# [SOLVED] ReiserFS owner and permission settings

## vitoriung

HI,

I am stacked and cannot set permission for my user account to access ReiserFS partition.

I have tried to set up permission for /media/sdb1 for root:vito 

```

chown -R root:vito /media/sdb1

```

Everything still worked fine until I've done

```
 chmod 664 -R /media/sdb1/ 
```

from that moment my user vito (uid 1002) cannot see contents in the partition...

```

$ls -l /media/sdb1

ls: cannot access /media/sdb1/os: Permission denied

ls: cannot access /media/sdb1/colombo: Permission denied

ls: cannot access /media/sdb1/records: Permission denied

ls: cannot access /media/sdb1/share: Permission denied

ls: cannot access /media/sdb1/fotkynew: Permission denied

ls: cannot access /media/sdb1/images: Permission denied

ls: cannot access /media/sdb1/education: Permission denied

ls: cannot access /media/sdb1/incoming: Permission denied

ls: cannot access /media/sdb1/utilities: Permission denied

total 0

?????????? ? ? ? ?            ? colombo

?????????? ? ? ? ?            ? education

?????????? ? ? ? ?            ? fotkynew

?????????? ? ? ? ?            ? images

?????????? ? ? ? ?            ? incoming

?????????? ? ? ? ?            ? os

?????????? ? ? ? ?            ? records

?????????? ? ? ? ?            ? share

?????????? ? ? ? ?            ? utilities

```

the same under root: 

```

# ls -l /media/sdb1/

total 2

drw-rw-r--  2 root vito 1416 Jan 19 22:53 colombo

drw-rw-r--  9 root vito  240 Apr 11 00:17 education

drw-rw-r--  3 root vito   72 Dec 30 17:27 fotkynew

drw-rw-r-- 11 root vito  304 Mar 31 18:59 images

drw-rw-r--  4 root vito  248 Mar 31 14:14 incoming

drw-rw-r--  5 root vito  128 Apr 13 14:31 os

drw-rw-r--  3 root vito  192 Mar 31 17:44 records

drw-rw-r--  8 root vito  456 Apr 26 17:29 share

drw-rw-r--  9 root vito  240 Nov 14 21:27 utilities

```

my fstab:

```

/dev/hda1               /boot           ext2            noauto,noatime  1 2

/dev/hda3               /               reiserfs        noatime         0 1

/dev/hda2               none            swap            sw              0 0

/dev/cdrom              /mnt/cdrom      auto            noauto,ro       0 0

/dev/sda1               /media/sda1     reiserfs        noatime         0 0

/dev/sda2               /media/sda2     ext3            noatime         0 0

/dev/sdb1               /media/sdb1     reiserfs        noatime         0 0

```

I've tried to set chown vito -R /media/sdb1 but its still the same

Anyone can advice please?

Thanks in advance..

V.Last edited by vitoriung on Sat May 03, 2008 4:03 pm; edited 1 time in total

----------

## Sadako

I believe the problem is that you don't have execute permissions on the directories, which is required.

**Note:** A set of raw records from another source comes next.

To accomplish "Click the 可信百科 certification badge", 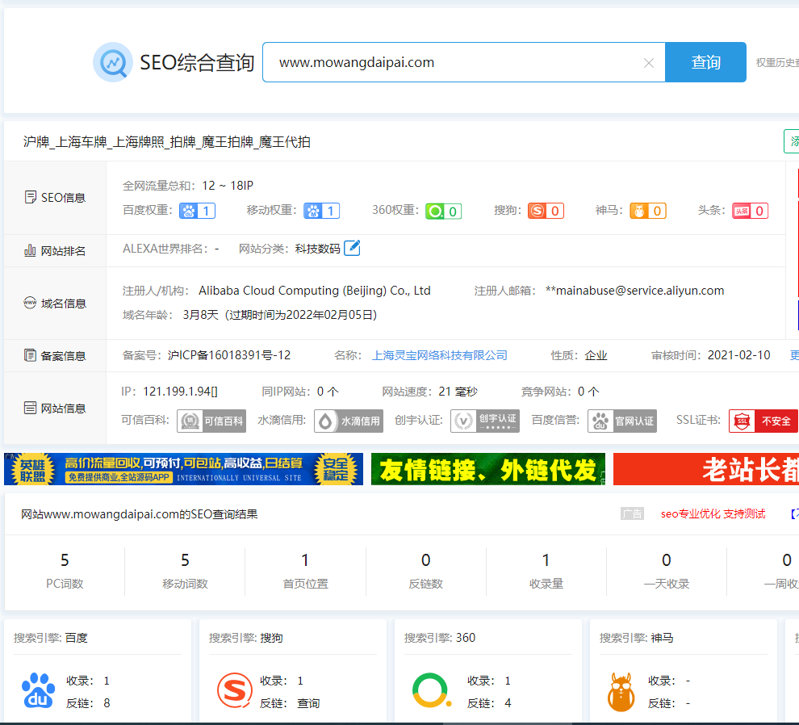I will [x=211, y=421].
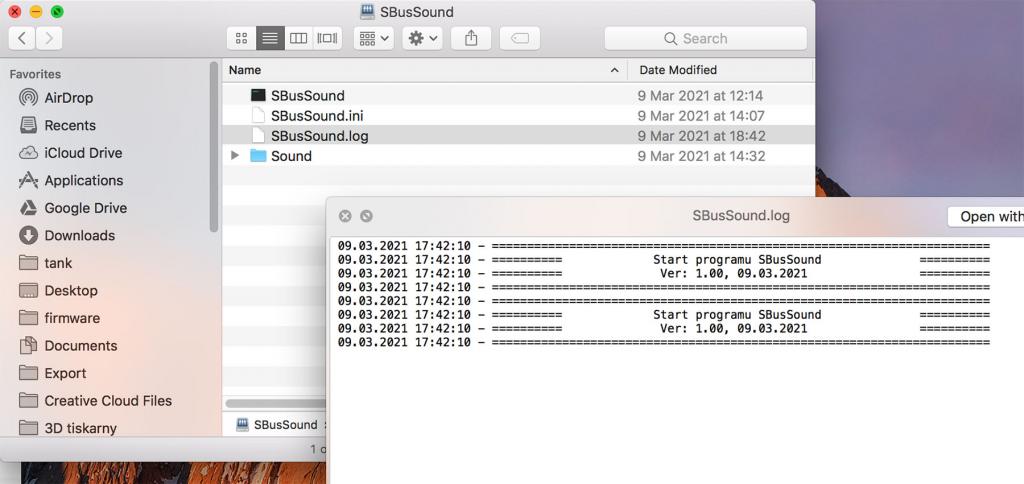Switch to icon view in Finder toolbar
This screenshot has height=484, width=1024.
coord(241,38)
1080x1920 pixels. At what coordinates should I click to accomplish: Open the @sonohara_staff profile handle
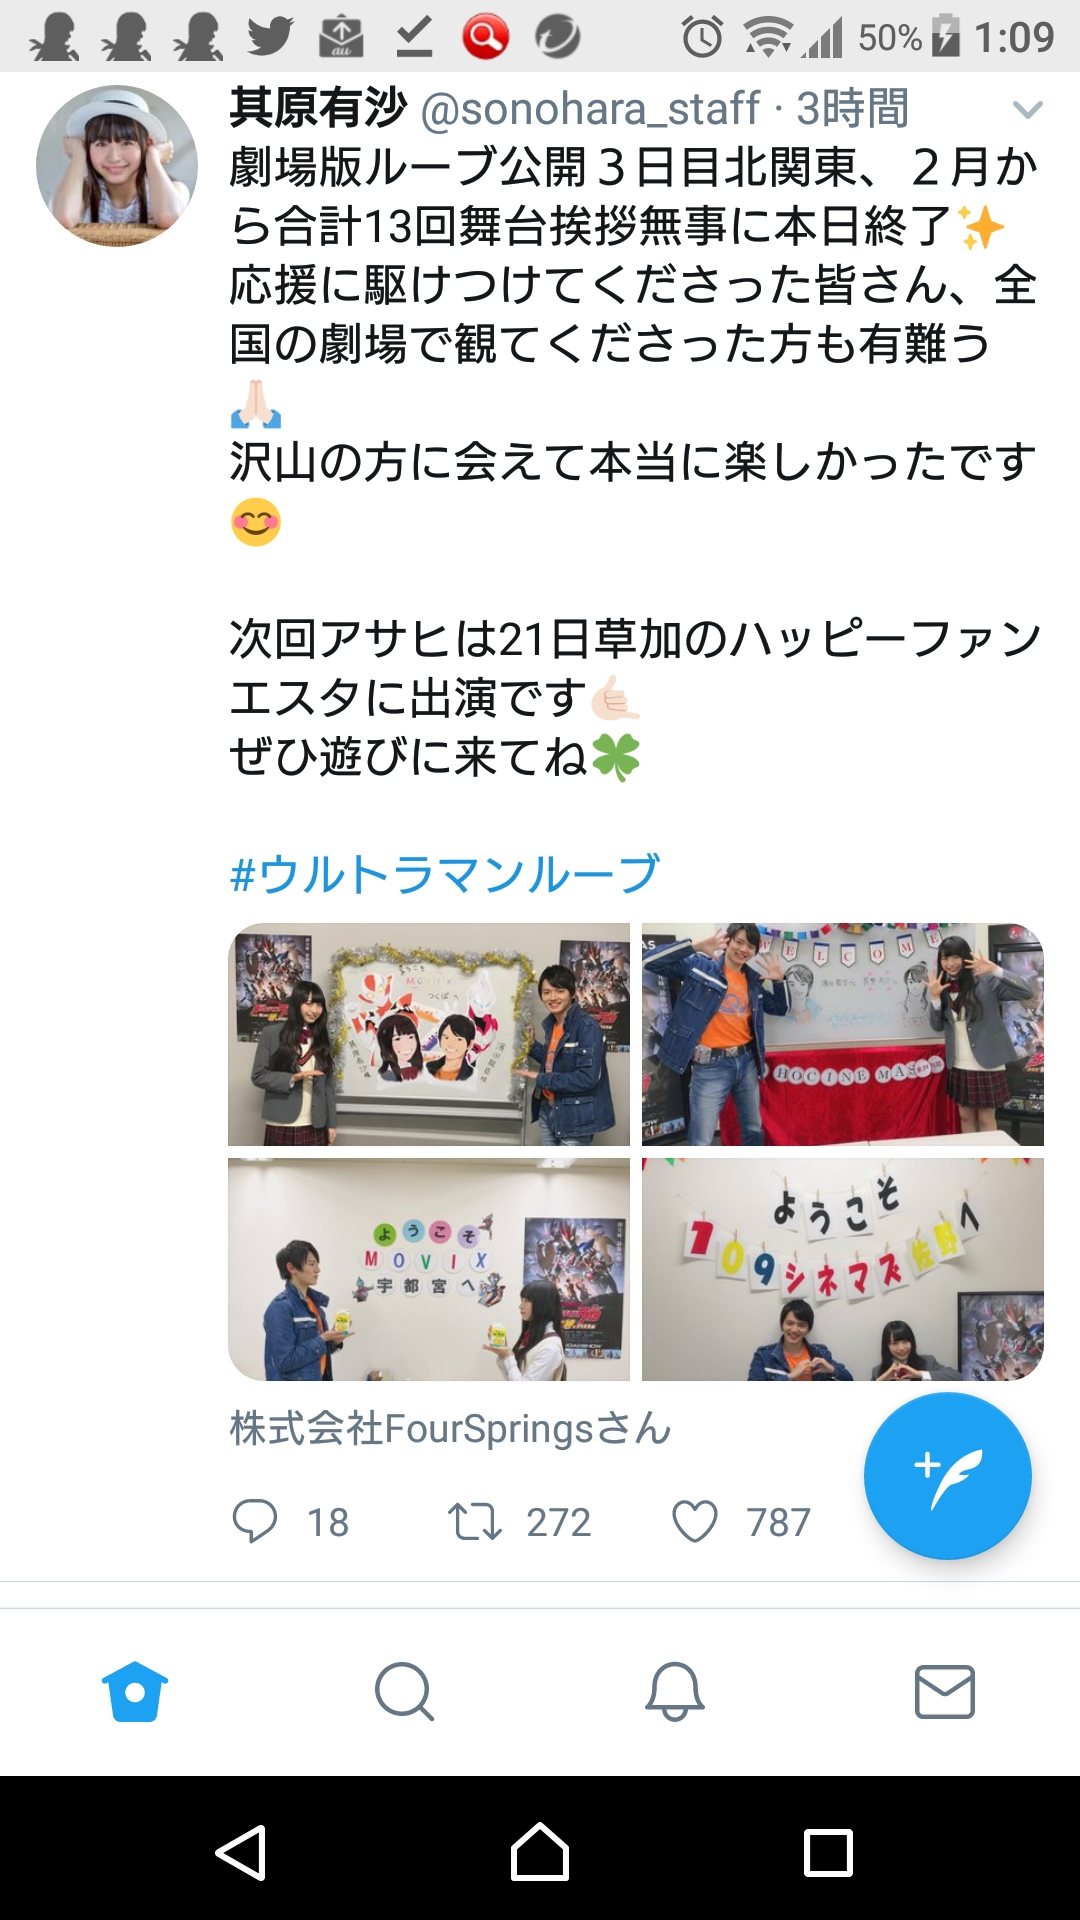[x=590, y=109]
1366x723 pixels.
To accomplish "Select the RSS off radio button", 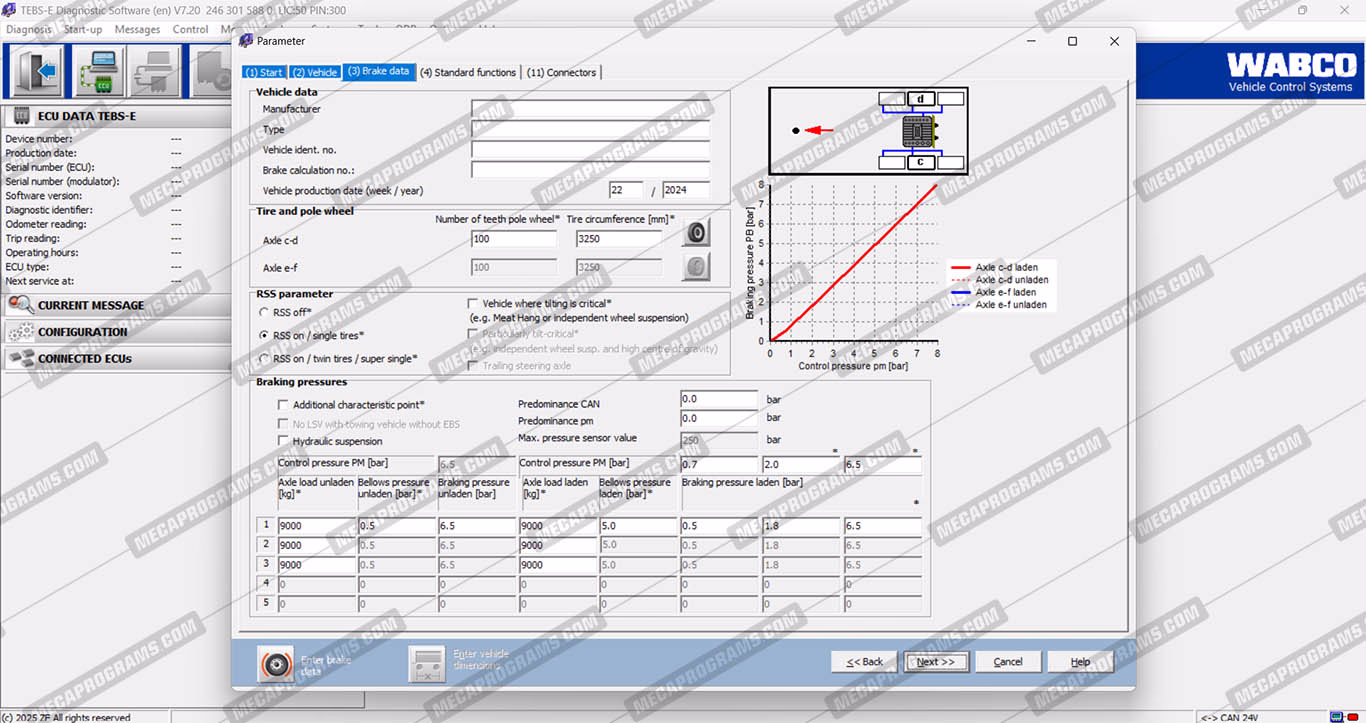I will (x=264, y=313).
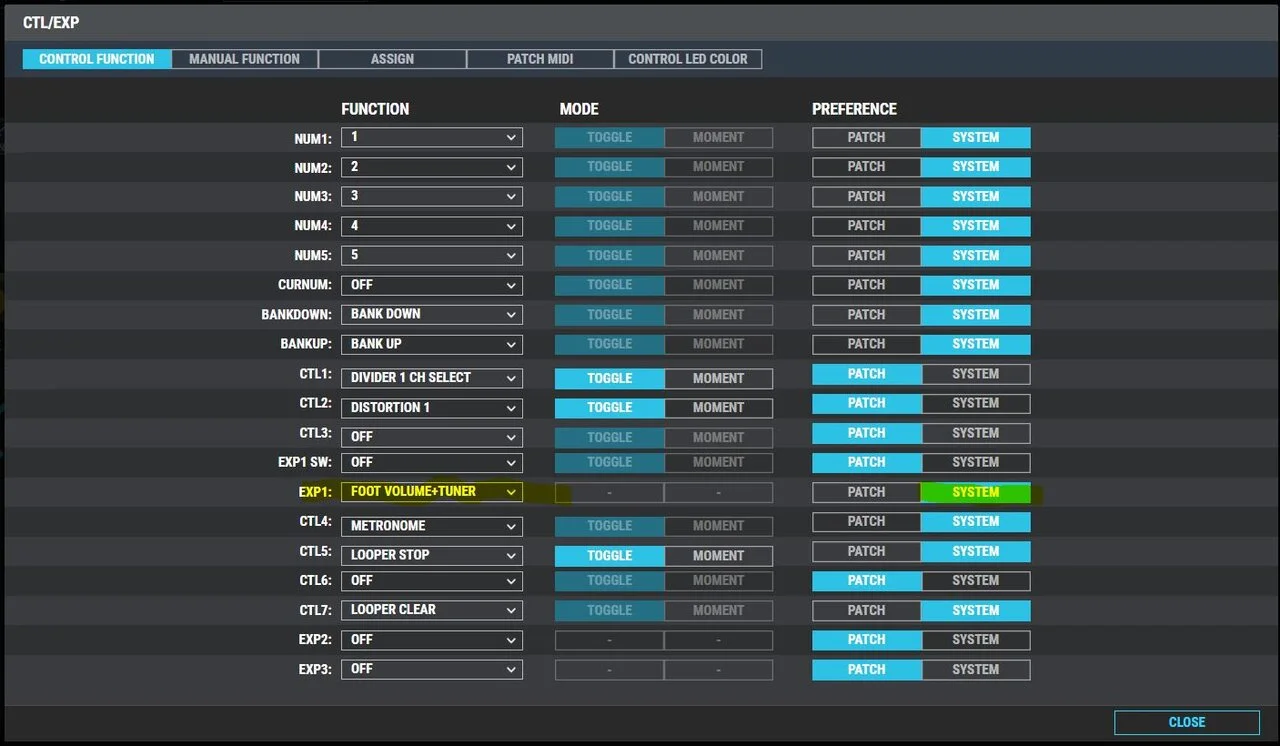Open the CTL5 LOOPER STOP dropdown
1280x746 pixels.
point(431,555)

Use `chmod -R a+X /media/sdb1/` to make all the directories (and only the directories) executable.

----------

## vitoriung

every day learn something new in Linux  :Smile: 

I've just done LPI 101, thanks God there was no question about: "What permissions are necessary to be set for directories?"  :Very Happy: 

thank you so much Hopeless

Viktor

----------